There is this cynical perception in some quarters that climate activists and groups such as Extinction Rebellion are made up of middle aged, middle class white activists from the South of England. Do you think that this is quite an overly cynical and pernicious view of climate activists in the UK?

It is extremely! I’ve been involved in the climate movement, I’ve been involved in the road campaigns, and they’re not largely around the south, they’ve been up in the north of England! There’s lots and lots of activism that is distributed right around the country. And I’m seeing a much wider age range of people involved as well. I’m seeing people my age and a bit older who were involved in the 1990s road protests and the climate activism around the big G8 protests regarding globalisation. That’s roughly when I joined up with the movement, and people from the student movement are learning their trade, they’re getting involved.

And there are people who started with this in the 1970s are still around. A much wider range of ages are now involved in direct action and putting their bodies on the line about something that is genuinely a huge crisis. And the fact they’ve all linked up together is really, really positive -it’s such a broad movement. Certainly in London, we see a lot of Black, Asian, young people, older people involved in the movement, and lots of people from the South American countries who are at the frontline of things like deforestation. They’re a big community in London, and this is not something you can simplify down to just a few people anymore. It’s big, and it’s growing, and it’ll only grow further.

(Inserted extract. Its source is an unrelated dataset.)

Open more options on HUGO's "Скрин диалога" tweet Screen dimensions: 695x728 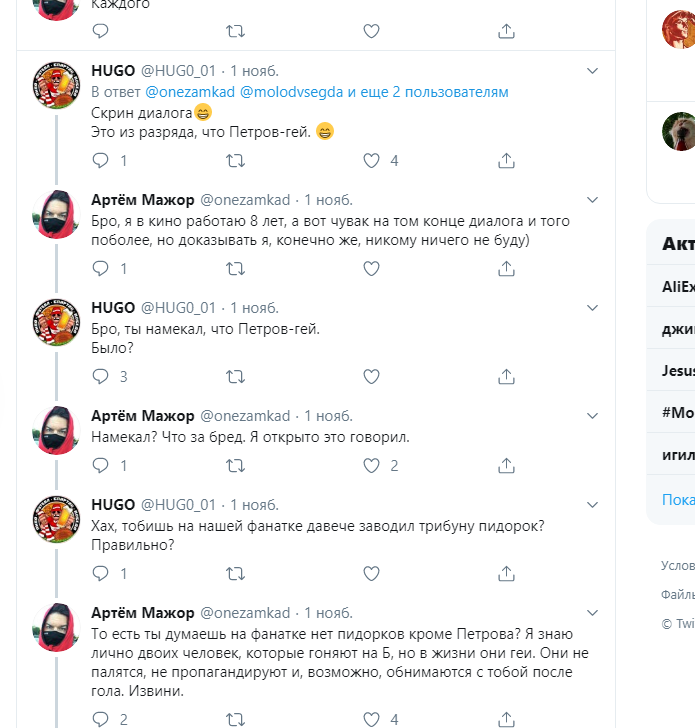pyautogui.click(x=592, y=72)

Do you have anything in particular that you’d like the readers of the Oxford Student to like read or watch or listen to? 

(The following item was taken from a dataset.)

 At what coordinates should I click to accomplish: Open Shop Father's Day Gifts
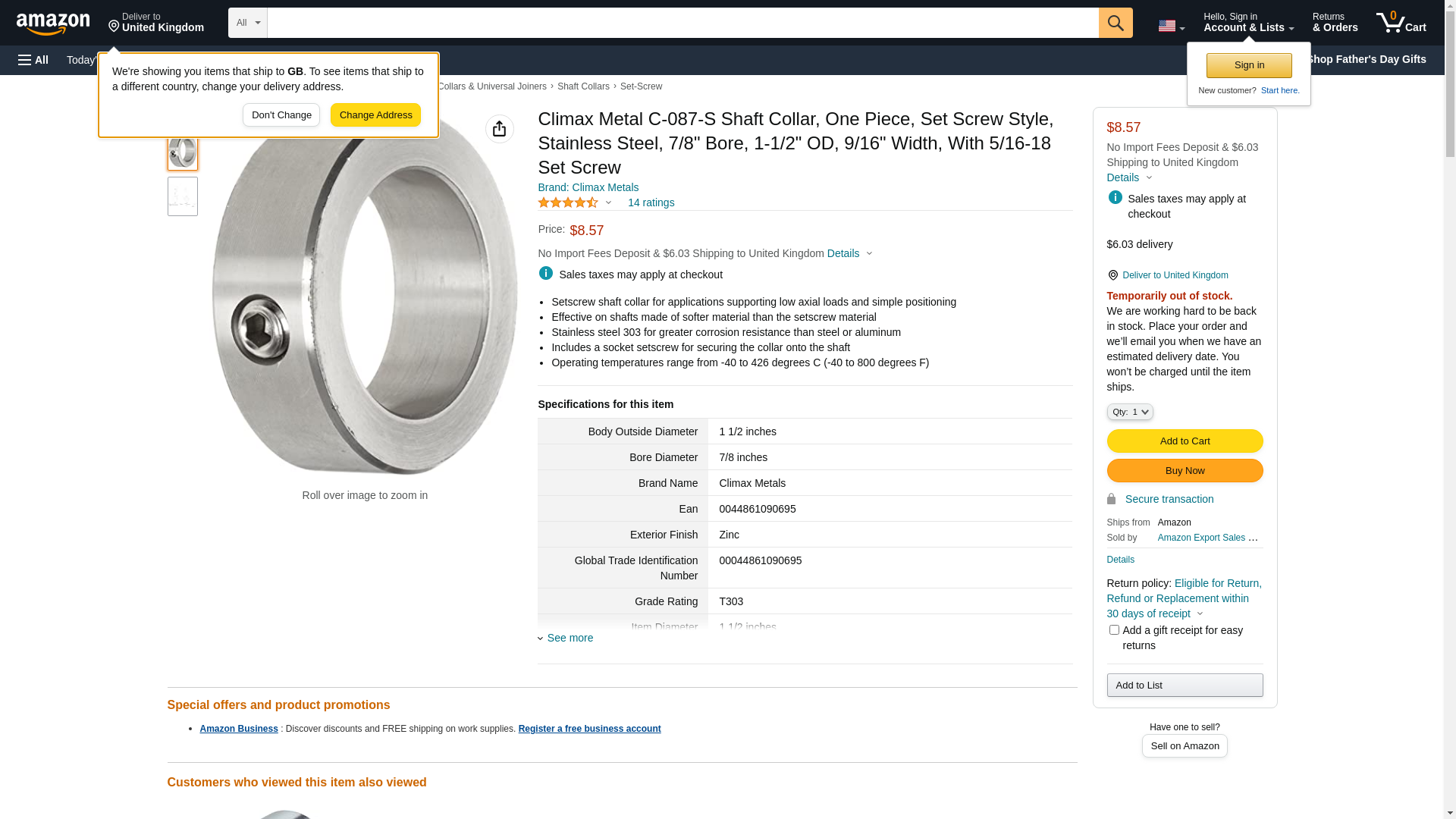point(1366,59)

When I told you before about when I was in my mid twenties, and I decided to become more political, I read an awful lot of stuff around that time. And I think that there are three novels, partly in this sort of canon of socialist, dystopian literature. One of them is The Ragged-Trousered Philanthropists – it’s so good, and it’s so well done, and I absolutely loved that really important book. Everyone should read it.

The other ones are The Handmaid’s Tale, which completely made me such a feminist and teaches you lessons we can still learn from things that are going on today. I think the way they’ve turned it into a TV series is great because they’ve taken on that spirit and there’s lots of parallels with today still in that. The third one is less obvious – The Iron Heel by Jack London, which is not the most famous book by him. But it’s rollicking, it’s an adventure story about oligarchy taking over. 

I have to admit that I have the first two on my bookshelf, and I always meant to get around to reading them. I never do because The Ragged-Trousered Philanthropists is just so long!

There’s lots of basically what are lectures – because he gets involved in politics halfway through, you get pages and pages of basically like political speech. I think it’s great because it’s that in an English town in the south, and it’s full of details in the way in the same way that The Road to Wigan Pier and Down and Out in Paris and London are in that you get sort of lists of the incomings and outgoings of the household. 

Again, it’s the same things we’re worrying about today: whether people should have that extra £20 of Universal Credit and the difference it makes to their lives – the people making those decisions have no clue how much £20 means to people. I studied science, I did Metallurgy, so nobody at college was telling me to read stuff. The reason I read a lot of these things is because when I moved into my post-student house, my friends brought their wider reading with them. And we made a library and I just went through it like a rush.